• [Task description]:
Could you copy out, word for word, the lines below from the line with "Click the US" to the line with "pos(46,186)", both included?

• [Provided records]:
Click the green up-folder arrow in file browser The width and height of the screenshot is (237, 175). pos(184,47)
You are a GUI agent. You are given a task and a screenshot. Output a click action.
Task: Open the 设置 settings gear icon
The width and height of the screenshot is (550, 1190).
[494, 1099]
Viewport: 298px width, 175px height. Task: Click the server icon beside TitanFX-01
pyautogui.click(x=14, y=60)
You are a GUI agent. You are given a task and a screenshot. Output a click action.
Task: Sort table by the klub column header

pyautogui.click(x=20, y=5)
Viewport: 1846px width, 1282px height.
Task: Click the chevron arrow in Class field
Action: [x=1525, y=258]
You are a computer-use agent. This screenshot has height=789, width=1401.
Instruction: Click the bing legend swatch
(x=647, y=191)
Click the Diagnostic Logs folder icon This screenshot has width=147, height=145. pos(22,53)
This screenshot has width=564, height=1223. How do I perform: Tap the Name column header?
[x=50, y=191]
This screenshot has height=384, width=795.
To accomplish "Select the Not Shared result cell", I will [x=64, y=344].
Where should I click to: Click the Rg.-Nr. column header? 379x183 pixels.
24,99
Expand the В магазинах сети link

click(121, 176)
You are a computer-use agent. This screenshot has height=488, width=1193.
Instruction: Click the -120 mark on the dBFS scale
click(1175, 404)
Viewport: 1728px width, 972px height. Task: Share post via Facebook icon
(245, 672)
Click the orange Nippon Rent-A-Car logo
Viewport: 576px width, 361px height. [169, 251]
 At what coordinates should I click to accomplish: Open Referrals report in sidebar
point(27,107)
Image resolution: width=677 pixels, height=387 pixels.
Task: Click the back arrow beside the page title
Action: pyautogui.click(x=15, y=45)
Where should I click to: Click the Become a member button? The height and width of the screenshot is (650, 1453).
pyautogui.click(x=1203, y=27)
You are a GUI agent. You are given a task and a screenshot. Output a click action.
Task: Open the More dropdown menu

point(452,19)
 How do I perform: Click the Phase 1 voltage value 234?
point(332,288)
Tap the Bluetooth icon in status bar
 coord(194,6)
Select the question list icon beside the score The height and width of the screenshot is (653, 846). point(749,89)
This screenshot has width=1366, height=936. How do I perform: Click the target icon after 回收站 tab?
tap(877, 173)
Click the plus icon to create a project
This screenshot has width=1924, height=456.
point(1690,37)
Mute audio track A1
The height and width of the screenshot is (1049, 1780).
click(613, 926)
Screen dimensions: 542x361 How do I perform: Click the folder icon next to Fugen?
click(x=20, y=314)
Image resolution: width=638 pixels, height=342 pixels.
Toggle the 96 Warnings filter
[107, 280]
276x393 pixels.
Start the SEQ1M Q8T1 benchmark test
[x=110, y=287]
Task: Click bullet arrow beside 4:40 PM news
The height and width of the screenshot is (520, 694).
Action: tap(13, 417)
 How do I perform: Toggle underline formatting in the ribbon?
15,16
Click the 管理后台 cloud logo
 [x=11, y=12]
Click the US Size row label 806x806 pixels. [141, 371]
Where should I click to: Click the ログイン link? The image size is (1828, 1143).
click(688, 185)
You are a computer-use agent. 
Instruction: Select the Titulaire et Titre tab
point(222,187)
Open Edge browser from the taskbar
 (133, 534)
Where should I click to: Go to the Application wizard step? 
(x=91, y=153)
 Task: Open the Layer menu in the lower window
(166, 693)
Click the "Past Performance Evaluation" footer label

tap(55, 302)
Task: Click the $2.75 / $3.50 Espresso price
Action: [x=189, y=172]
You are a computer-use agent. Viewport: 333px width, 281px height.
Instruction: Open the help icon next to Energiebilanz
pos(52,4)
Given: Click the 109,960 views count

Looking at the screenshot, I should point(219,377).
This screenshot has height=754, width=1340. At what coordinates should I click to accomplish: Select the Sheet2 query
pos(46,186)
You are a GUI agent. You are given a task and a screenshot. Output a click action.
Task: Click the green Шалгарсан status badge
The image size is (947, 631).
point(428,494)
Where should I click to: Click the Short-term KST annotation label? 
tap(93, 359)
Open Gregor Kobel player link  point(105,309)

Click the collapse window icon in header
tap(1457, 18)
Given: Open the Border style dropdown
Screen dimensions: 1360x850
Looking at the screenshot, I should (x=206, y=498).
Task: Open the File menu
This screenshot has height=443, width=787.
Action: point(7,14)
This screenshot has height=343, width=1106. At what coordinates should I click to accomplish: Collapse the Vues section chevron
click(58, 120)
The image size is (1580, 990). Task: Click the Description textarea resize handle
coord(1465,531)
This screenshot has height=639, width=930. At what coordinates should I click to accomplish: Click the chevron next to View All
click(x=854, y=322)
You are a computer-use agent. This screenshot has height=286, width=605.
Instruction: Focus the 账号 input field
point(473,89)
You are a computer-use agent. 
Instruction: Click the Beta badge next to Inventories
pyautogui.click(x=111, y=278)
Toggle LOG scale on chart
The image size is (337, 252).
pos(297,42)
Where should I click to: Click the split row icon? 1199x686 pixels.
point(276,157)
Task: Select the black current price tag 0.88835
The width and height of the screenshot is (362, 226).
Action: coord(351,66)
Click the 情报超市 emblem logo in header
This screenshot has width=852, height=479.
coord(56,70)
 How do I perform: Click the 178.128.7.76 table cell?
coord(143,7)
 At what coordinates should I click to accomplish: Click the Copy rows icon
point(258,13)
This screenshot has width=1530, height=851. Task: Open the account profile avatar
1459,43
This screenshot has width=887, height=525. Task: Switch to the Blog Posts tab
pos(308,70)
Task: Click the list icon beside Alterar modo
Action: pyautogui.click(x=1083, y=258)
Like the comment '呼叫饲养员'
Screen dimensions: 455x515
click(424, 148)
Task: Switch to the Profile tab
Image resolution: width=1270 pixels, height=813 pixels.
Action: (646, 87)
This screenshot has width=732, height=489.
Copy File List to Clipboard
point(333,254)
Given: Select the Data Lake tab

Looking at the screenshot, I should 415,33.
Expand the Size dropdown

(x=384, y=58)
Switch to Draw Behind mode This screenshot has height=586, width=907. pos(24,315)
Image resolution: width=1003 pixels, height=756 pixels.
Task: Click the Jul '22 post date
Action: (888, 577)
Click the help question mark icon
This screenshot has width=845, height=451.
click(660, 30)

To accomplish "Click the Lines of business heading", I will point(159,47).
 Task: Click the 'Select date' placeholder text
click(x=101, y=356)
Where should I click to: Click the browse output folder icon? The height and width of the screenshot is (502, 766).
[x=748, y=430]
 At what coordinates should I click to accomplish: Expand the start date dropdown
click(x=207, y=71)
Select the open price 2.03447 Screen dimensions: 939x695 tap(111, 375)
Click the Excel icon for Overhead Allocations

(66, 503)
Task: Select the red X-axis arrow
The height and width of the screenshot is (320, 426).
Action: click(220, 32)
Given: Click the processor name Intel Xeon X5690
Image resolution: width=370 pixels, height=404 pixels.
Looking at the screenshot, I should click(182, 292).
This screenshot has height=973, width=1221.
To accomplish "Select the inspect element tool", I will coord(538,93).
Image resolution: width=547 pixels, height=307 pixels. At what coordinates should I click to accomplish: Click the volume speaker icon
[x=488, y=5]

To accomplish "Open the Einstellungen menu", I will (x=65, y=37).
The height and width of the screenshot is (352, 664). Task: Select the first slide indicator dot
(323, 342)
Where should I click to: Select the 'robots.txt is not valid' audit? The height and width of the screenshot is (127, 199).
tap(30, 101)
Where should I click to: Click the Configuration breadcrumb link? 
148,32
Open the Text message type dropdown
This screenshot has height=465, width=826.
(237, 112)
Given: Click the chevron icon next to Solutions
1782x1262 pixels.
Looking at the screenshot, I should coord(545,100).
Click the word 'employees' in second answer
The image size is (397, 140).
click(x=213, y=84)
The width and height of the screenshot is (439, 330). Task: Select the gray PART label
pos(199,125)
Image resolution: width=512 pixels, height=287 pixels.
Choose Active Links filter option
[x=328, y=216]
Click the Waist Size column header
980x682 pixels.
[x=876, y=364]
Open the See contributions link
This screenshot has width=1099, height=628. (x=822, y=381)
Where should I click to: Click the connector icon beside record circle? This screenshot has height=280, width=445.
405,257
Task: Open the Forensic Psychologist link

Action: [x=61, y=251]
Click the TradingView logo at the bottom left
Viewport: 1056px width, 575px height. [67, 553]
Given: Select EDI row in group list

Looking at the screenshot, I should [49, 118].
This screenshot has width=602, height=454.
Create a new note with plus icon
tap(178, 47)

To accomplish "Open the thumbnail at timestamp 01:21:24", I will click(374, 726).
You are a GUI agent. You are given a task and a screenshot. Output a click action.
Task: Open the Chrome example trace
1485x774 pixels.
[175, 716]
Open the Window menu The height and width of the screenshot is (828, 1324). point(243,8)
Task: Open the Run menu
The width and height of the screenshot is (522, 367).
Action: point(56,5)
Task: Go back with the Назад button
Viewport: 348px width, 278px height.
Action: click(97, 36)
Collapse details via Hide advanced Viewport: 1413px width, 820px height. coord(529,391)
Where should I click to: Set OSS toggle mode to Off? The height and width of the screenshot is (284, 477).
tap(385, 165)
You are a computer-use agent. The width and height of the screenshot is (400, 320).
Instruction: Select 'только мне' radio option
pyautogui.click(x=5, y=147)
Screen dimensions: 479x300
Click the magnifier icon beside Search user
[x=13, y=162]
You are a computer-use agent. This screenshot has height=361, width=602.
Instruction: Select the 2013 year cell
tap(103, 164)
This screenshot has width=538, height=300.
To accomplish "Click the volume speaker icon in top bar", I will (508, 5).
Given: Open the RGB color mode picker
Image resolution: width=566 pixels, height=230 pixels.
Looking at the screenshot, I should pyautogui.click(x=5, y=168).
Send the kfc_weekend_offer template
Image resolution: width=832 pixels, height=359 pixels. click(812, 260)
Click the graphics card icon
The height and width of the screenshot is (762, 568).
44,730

• [The reply]:
Click the US Size row label 806x806 pixels. [141, 371]
Where should I click to: Click the ログイン link? The image size is (1828, 1143).
click(688, 185)
You are a computer-use agent. 
Instruction: Select the Titulaire et Titre tab
point(222,187)
Open Edge browser from the taskbar
 (133, 534)
Where should I click to: Go to the Application wizard step? 
(x=91, y=153)
 Task: Open the Layer menu in the lower window
(166, 693)
Click the "Past Performance Evaluation" footer label

tap(55, 302)
Task: Click the $2.75 / $3.50 Espresso price
Action: [x=189, y=172]
You are a computer-use agent. Viewport: 333px width, 281px height.
Instruction: Open the help icon next to Energiebilanz
pos(52,4)
Given: Click the 109,960 views count

Looking at the screenshot, I should point(219,377).
This screenshot has height=754, width=1340. At what coordinates should I click to accomplish: Select the Sheet2 query
pos(46,186)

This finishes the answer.